WHAT IS BEING ASKED: Duplicate the stretch of the blog comments below from "Happy New Year, Michael" through "breed: true heroes.".

TEXT TO READ:
* BEGIN *
Happy New Year, Michael Palmer!
Indeed, that is what bullies count on, the silence of their victims. Thomas Jefferson (and this is NOT to say that everything he said was wise and accurate) would disagree with Mr. Courtney, I think. So long as evil resides in the hearts of humanity, the blood {or job or reputation} of “patriots” is, “from time to time,” an unfortunate necessity to preserve Liberty. The truth is just this simple: we (the Western World) are ONLY “the land of the free, because of the brave of whom all gave some, and some gave all.”
Whether a given stand is yours to take is for you to decide, for not every battle should be fought. Discretion is, indeed, at least for a time, often the better part of valor. (Henry IV, W. Shakespeare)
Dr.’s Carter and Salby and Soon are among those who chose to stand up and say something. They are of that rare breed: true heroes.
The bottom line is, I agree, Mr. Palmer, for “The wicked freely strut about when what is vile {here, lying and calling it “science”} is honored among people.” Proverbs 12:8. Good for you to make that point.
Janice

Janice Moore
December 31, 2013 11:08 pm

Santa! How in the blazes are you, you jolly old elf, you? Thanks for the Christmas presents. Now, you get lots of rest and eat a lot of Mrs. Claus’s fine cooking and …. watch out for Al “Millions of Degrees” Gore. He said the north pole is going to melt and HE IS CEREAL!!!!
* END *
PROVIDED INFORMATION:
* BEGIN *
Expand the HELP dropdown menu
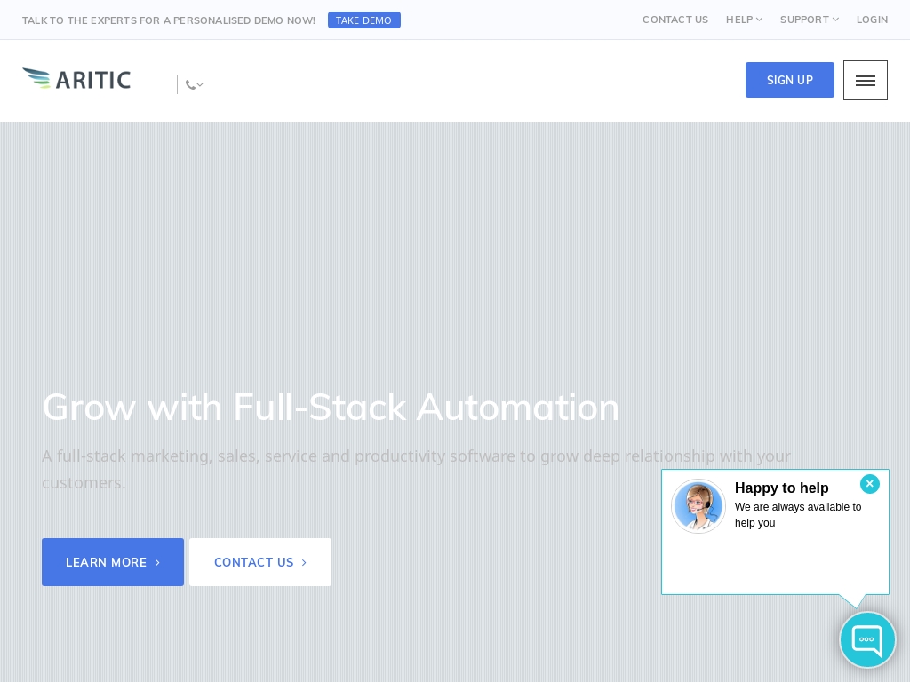 744,20
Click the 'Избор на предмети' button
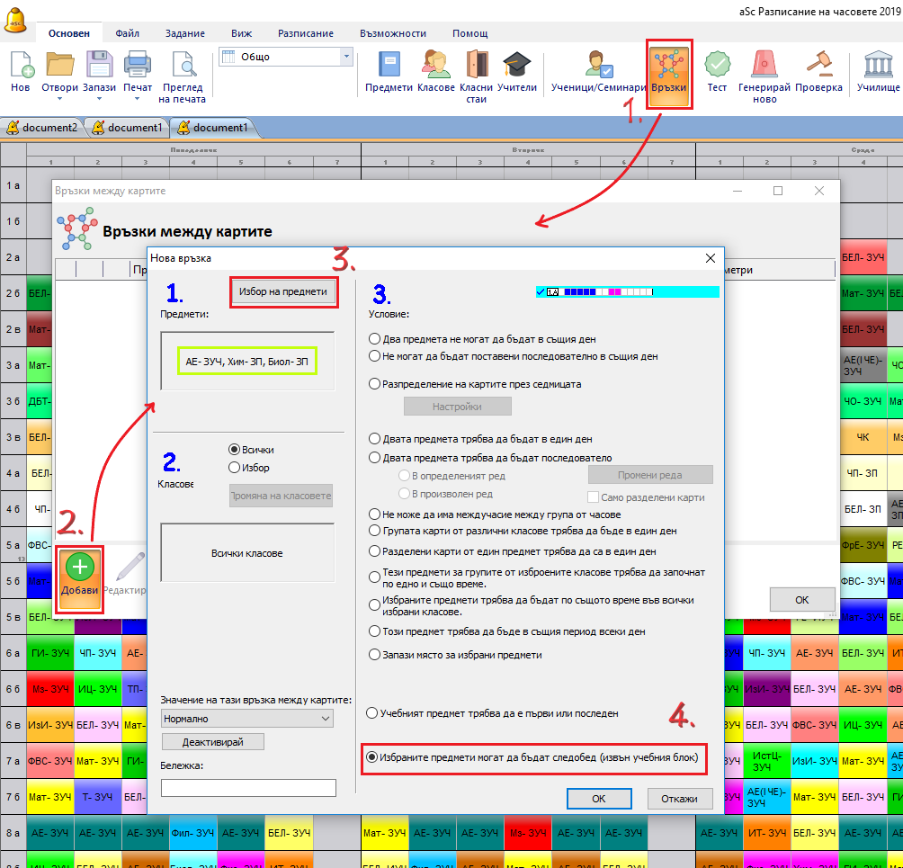Viewport: 903px width, 868px height. point(283,292)
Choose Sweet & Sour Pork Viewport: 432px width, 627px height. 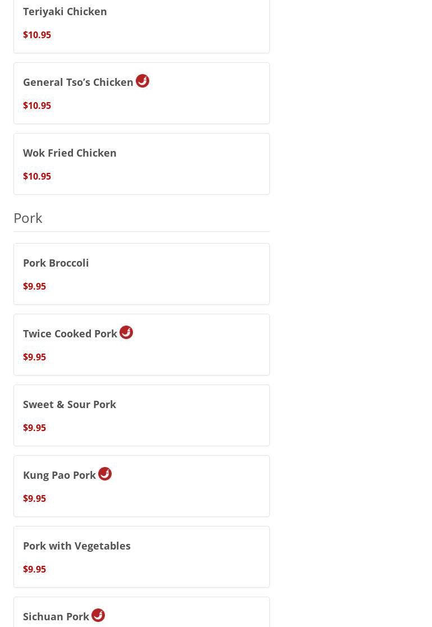[70, 404]
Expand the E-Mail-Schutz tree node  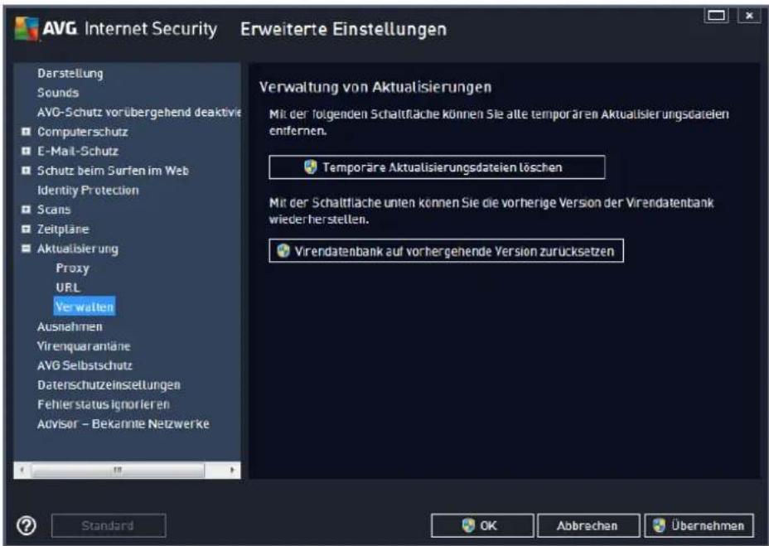coord(26,151)
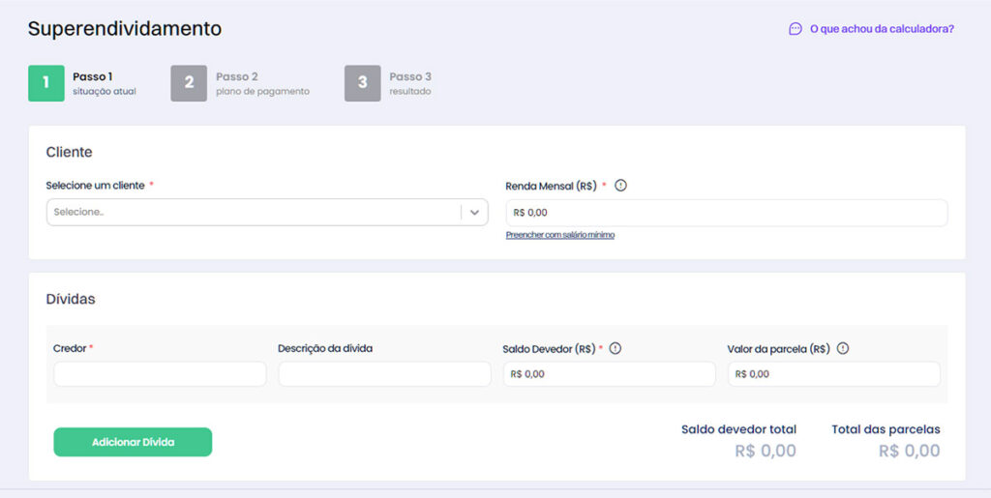Click into the Credor text field

coord(160,374)
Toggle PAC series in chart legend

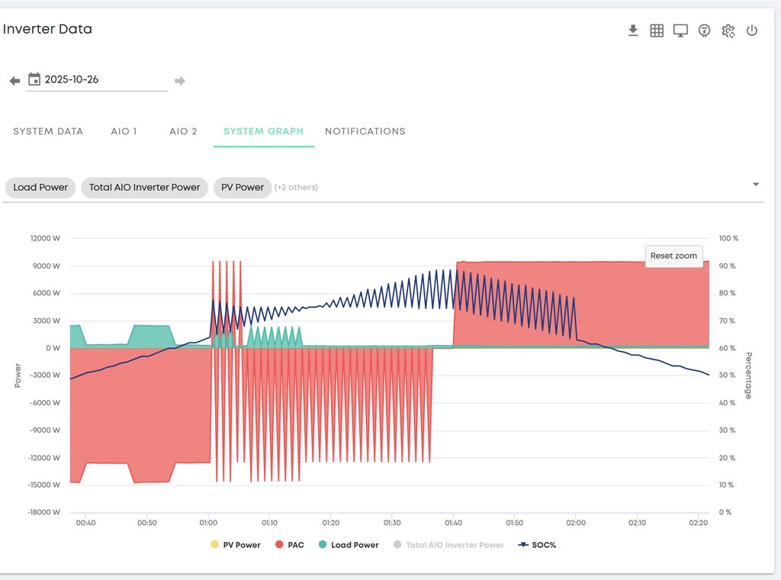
* END *
OUTPUT:
Happy New Year, Michael Palmer!
Indeed, that is what bullies count on, the silence of their victims. Thomas Jefferson (and this is NOT to say that everything he said was wise and accurate) would disagree with Mr. Courtney, I think. So long as evil resides in the hearts of humanity, the blood {or job or reputation} of “patriots” is, “from time to time,” an unfortunate necessity to preserve Liberty. The truth is just this simple: we (the Western World) are ONLY “the land of the free, because of the brave of whom all gave some, and some gave all.”
Whether a given stand is yours to take is for you to decide, for not every battle should be fought. Discretion is, indeed, at least for a time, often the better part of valor. (Henry IV, W. Shakespeare)
Dr.’s Carter and Salby and Soon are among those who chose to stand up and say something. They are of that rare breed: true heroes.